To drop duplicate rows in a DataFrame or Series in pandas, the easiest way is to use the pandas drop_duplicates() function.
df.drop_duplicates()
When working with data, it’s important to be able to find any problems with our data. Finding and removing duplicate records in our data is one such situation where we may have to fix our data.
With Python, we can find and remove duplicate rows in data very easily using the pandas package and the pandas drop_duplicates() function.
Let’s say we have the following DataFrame:
df = pd.DataFrame({'Name': ['Jim','Jim','Jim','Sally','Bob','Sue','Sue','Larry'],
'Weight':['100','100','200','100','200','150','150','200']})
# Output:
Name Weight
0 Jim 100
1 Jim 100
2 Jim 200
3 Sally 100
4 Bob 200
5 Sue 150
6 Sue 150
7 Larry 200
Let’s find the duplicate rows in this DataFrame. We can do this easily using the pandas duplicated() function. The duplicated() function returns a Series with boolean values denoting where we have duplicate rows. By default, it marks all duplicates as True except the first occurrence.
print(df.duplicated())
# Output:
0 False
1 True
2 False
3 False
4 False
5 False
6 True
7 False
dtype: bool
We see above that we have 2 duplicate rows. If we want to remove these duplicate rows, we can use the pandas drop_duplicates() function like in the following Python code:
print(df.drop_duplicates())
# Output:
Name Weight
0 Jim 100
2 Jim 200
3 Sally 100
4 Bob 200
5 Sue 150
7 Larry 200
The default setting for drop_duplicates() is to drop all duplicates except the first. We can drop all duplicates except the last occurrence, or drop all duplicates by passing ‘keep=”last”‘ or ‘keep=False’ respectively.
print(df.drop_duplicates(keep="last"))
print(df.drop_duplicates(keep=False))
# Output:
Name Weight
1 Jim 100
2 Jim 200
3 Sally 100
4 Bob 200
6 Sue 150
7 Larry 200
Name Weight
2 Jim 200
3 Sally 100
4 Bob 200
7 Larry 200
The pandas drop_duplicates() function returns a DataFrame, and if you want to reset the index, you can do this with the ‘ignore_index’ option. Additionally, you can remove duplicates ‘inplace’ like many other pandas functions.
print(df.drop_duplicates(keep=False, ignore_index=True))
# Output:
Name Weight
0 Jim 200
1 Sally 100
2 Bob 200
3 Larry 200
Drop Duplicate Rows based on Column Using Pandas
By default, the drop_duplicates() function removes duplicates based on all columns of a DataFrame.

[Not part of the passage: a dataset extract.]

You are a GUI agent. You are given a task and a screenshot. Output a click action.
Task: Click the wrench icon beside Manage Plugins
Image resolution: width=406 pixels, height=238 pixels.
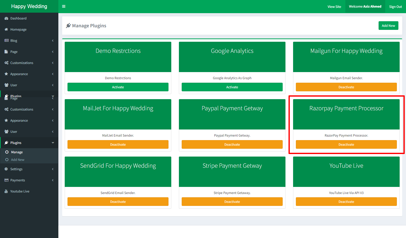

We can remove duplicate rows based on just one column or multiple columns using the “subset” parameter.
Let’s say we have the same DataFrame as above. We can find all of the duplicates based on the “Name” column by passing ‘subset=[“Name”]’ to the drop_duplicates() function.
print(df.drop_duplicates(subset=["Name"]))
#Output:
Name Weight
0 Jim 100
3 Sally 100
4 Bob 200
5 Sue 150
7 Larry 200
Hopefully this article has been beneficial for you to understand how to use the pandas drop_duplicates() function to remove duplicate rows in your data in Python.